日本語医療センター

パースエクスプレス Vol.215 2015年12月号 掲載


当地オーストラリアにて、一般読者からの医療についての質問に専門家がお答えするこのコーナー。第44回目は、「後鼻漏」についてです。

「後鼻漏」について
K子さん(42)主婦


「後鼻漏」について

 花粉症の時期に「なぜだか咳が止まらない」ということがありませんか?また「風邪をひいて、その後、咳だけが長引いてなかなか止まらない」ということがありませんか?長引く咳の原因で最も多いのが、実はこの“後鼻漏”、英語で“PND = Post Nasal Drip”と言われています。

 健康な人間は、鼻の内側の粘膜から1日に2リットル以上もの粘液を生産していると言われます。これが鼻の外に流れ出てくるのがいわゆる鼻水(鼻漏)ですが、通常は知らない間にそのほとんどが喉の奥に流れ込んでいて、それを後鼻漏と言います。

 この鼻水が喉に流れてくる症状(後鼻漏)は何の問題もありませんが、アレルギーや細菌感染などで鼻の内側に炎症が起き、アレルギー性鼻炎や副鼻腔炎になると、この粘液の量が増え、濃くなるため喉に流れ落ちる際に喉に引っかかり、痰(たん)がらみが増えたり、その粘液が喉の粘膜を荒らすため喉が痛んだり、さらに気道に入ろうとするのでそれを防ごうとして咳が出るようになります。また、横になると上気道の解剖学的な位置から粘液がさらに喉に流れ込みやすくなるため、夜間に咳が増える、朝方に痰がたくさん出るなどという症状がみられます。

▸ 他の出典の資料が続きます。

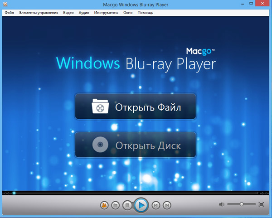The image size is (272, 218).
Task: Click the next track button
Action: 167,205
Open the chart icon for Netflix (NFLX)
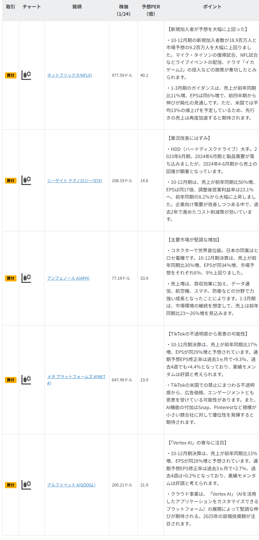Screen dimensions: 259x540 (26, 75)
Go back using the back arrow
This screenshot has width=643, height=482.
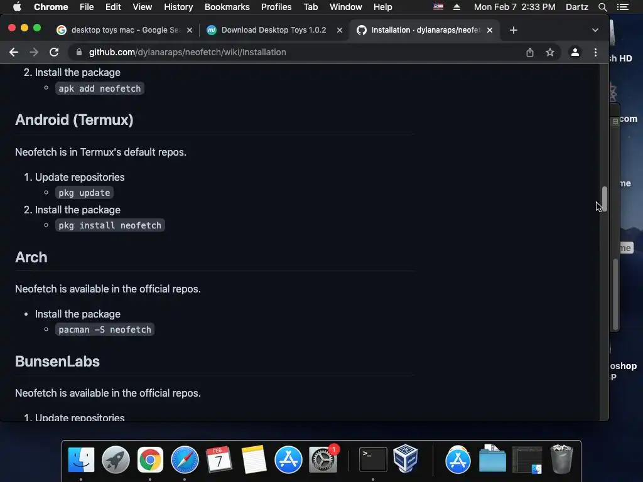(x=14, y=52)
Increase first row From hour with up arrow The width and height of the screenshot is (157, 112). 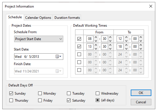[96, 37]
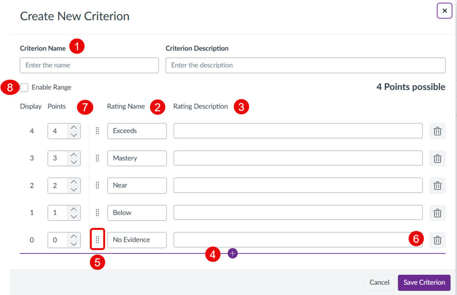
Task: Click into Criterion Description field
Action: [x=305, y=65]
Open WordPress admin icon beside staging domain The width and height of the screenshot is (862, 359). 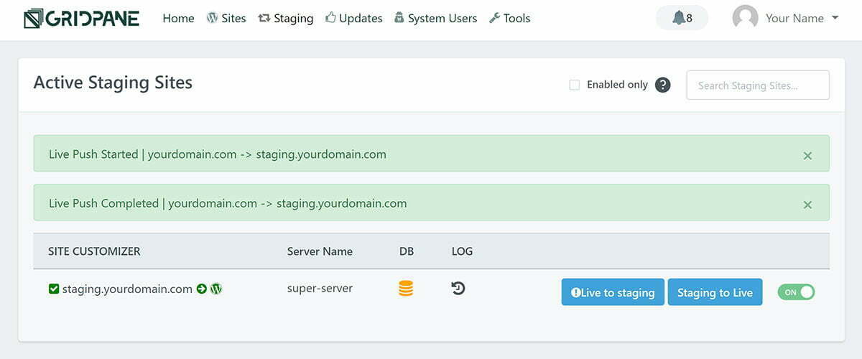pyautogui.click(x=216, y=289)
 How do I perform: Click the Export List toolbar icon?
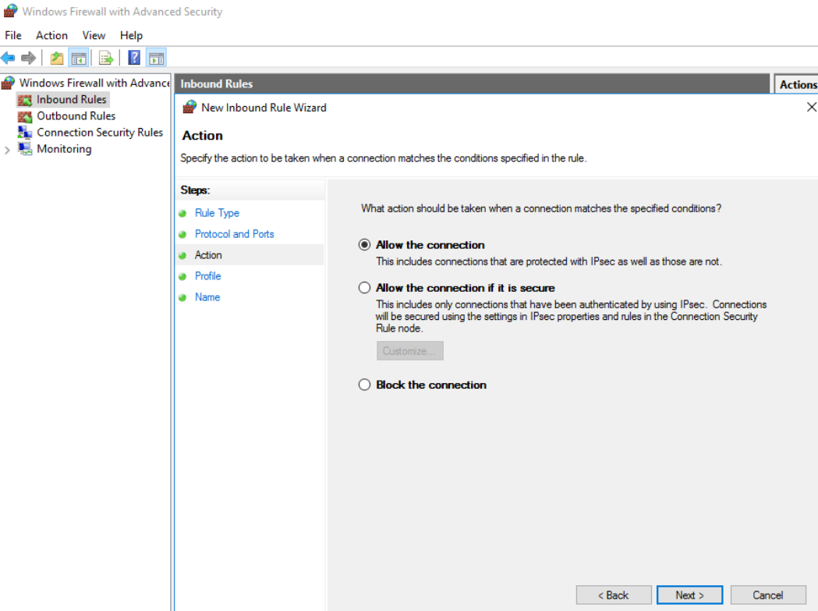pos(106,58)
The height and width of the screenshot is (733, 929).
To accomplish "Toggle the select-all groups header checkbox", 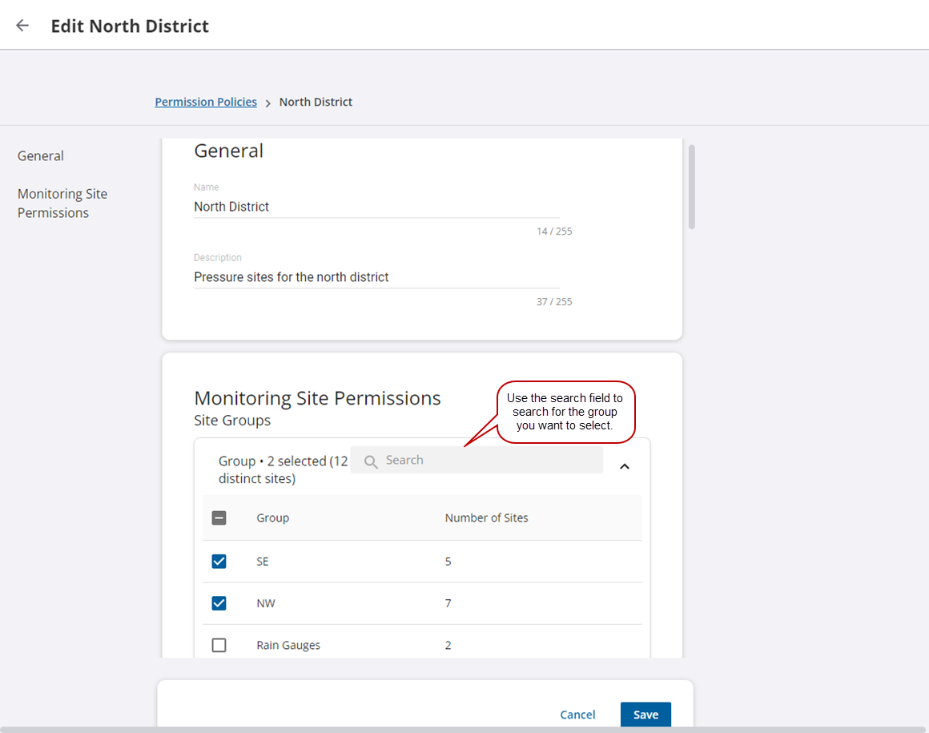I will tap(219, 518).
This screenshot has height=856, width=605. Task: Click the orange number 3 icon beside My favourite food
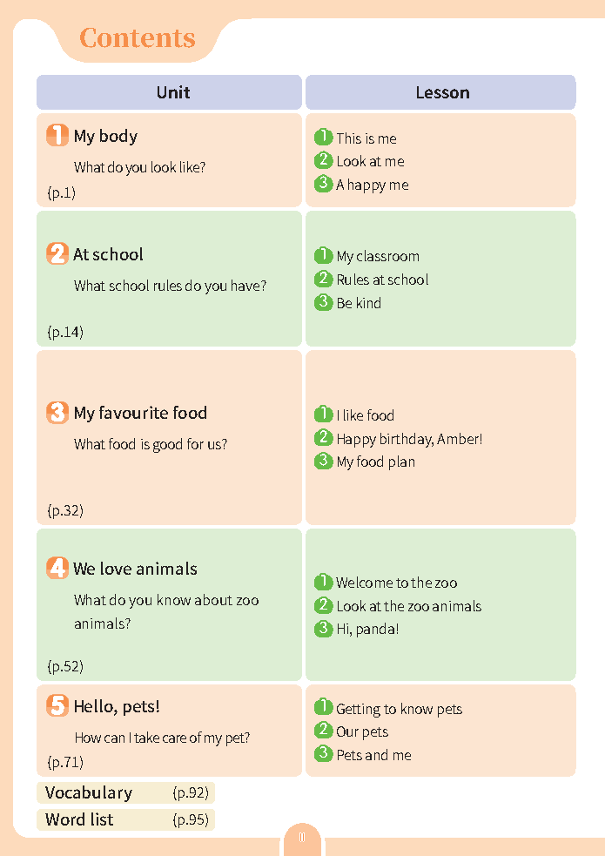[57, 413]
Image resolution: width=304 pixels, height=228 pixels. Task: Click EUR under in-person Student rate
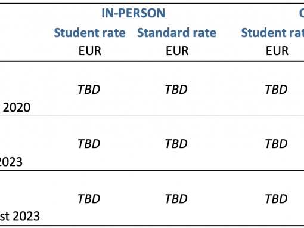[x=90, y=51]
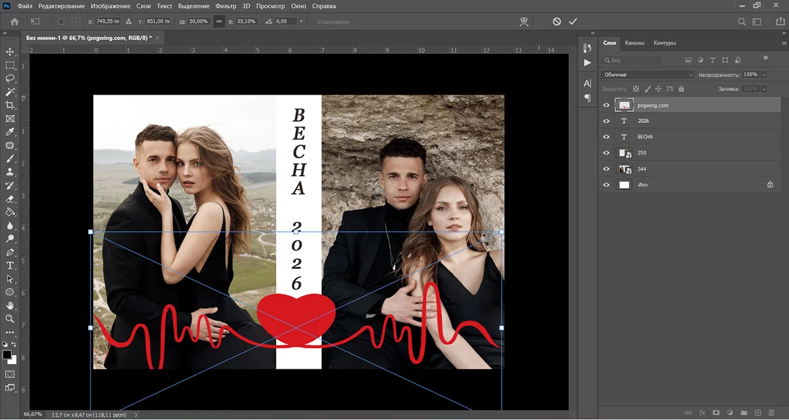Cancel the transform with the circle-slash icon

click(x=557, y=22)
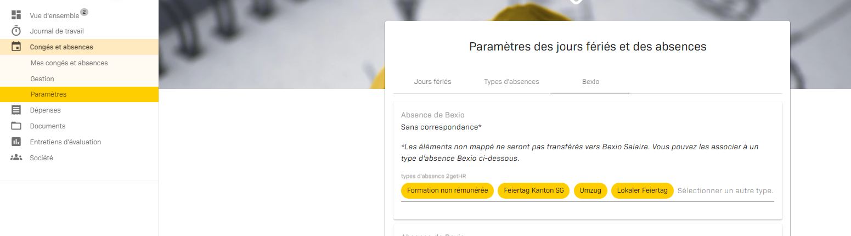Click the Dépenses receipt icon
This screenshot has height=236, width=851.
[16, 110]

 当クリニックで受診される患者さんでドクターが鼻の内側の粘膜を診察し、炎症を起こして腫れている場合、この後鼻漏が咳や痰がらみの原因となっていることが多くあります。その際、鼻炎を抑えるための抗ヒスタミン剤や鼻炎用スプレーなどを処方されます。また、鼻の内側を洗浄するのも効果があり、生理食塩水の洗浄用スプレー(Fess Nasal Spray)を勧められることもあります。また、細菌感染による副鼻腔炎を起こしている場合は、合わせて抗生物質が処方されることがあります。「咳なのに鼻の薬?」と疑問に思われる方がいらっしゃいますが、これは鼻の粘膜から産生される粘液を抑えることで、後鼻漏を防ぎ、咳や痰がらみを抑えるという目的の治療法です。